▶ [Screenshot grounding data]
===============
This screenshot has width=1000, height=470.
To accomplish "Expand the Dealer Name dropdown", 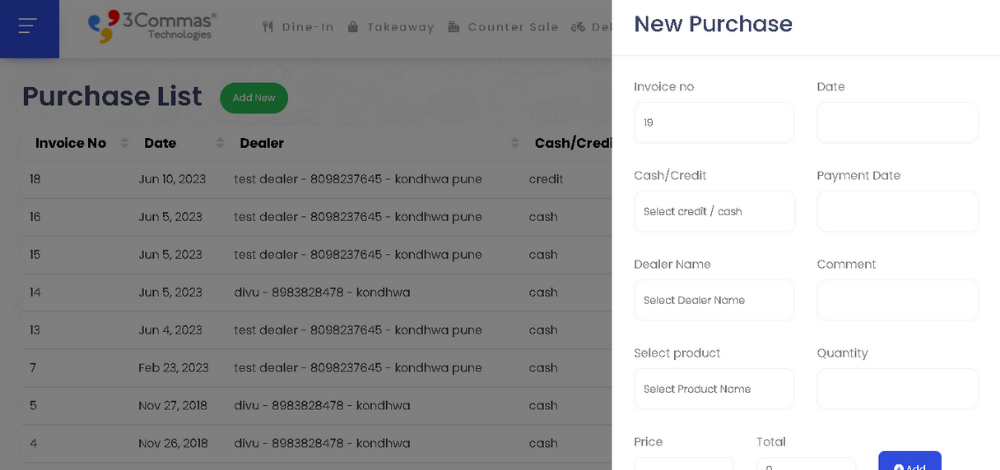I will point(714,300).
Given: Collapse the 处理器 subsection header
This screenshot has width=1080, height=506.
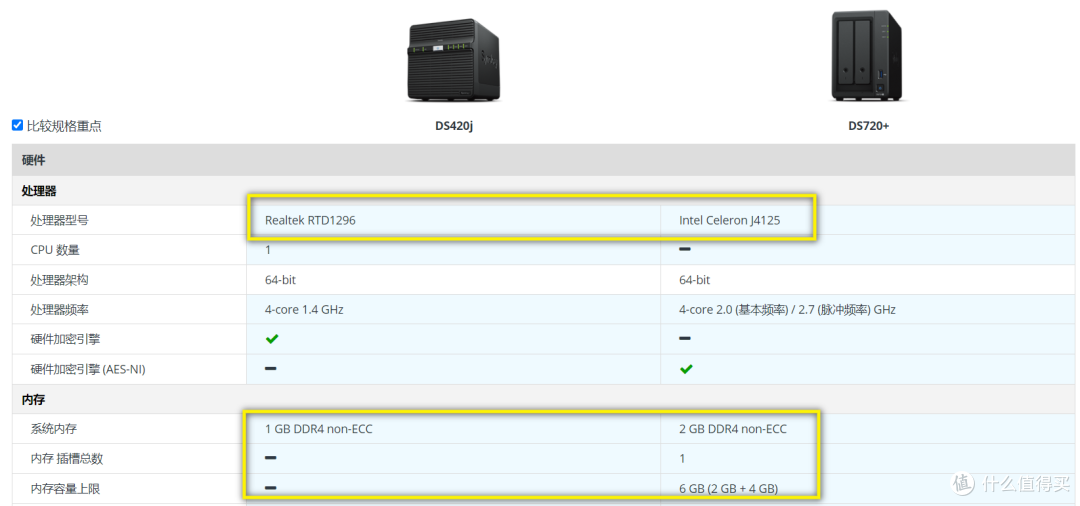Looking at the screenshot, I should [x=39, y=190].

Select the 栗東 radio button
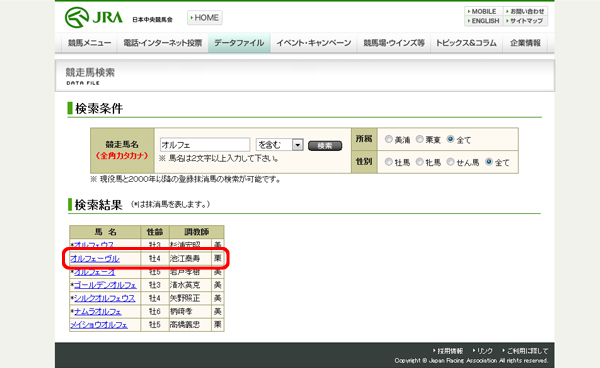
===============
▶ [What is expected]
Your task is to transcribe exactly the lines from the one containing "This screenshot has width=1080, height=506." through the final line of the entries above, pictures excluded.

▶ [Response to the exercise]
This screenshot has width=1080, height=506.
Looking at the screenshot, I should [x=39, y=190].

Select the 栗東 radio button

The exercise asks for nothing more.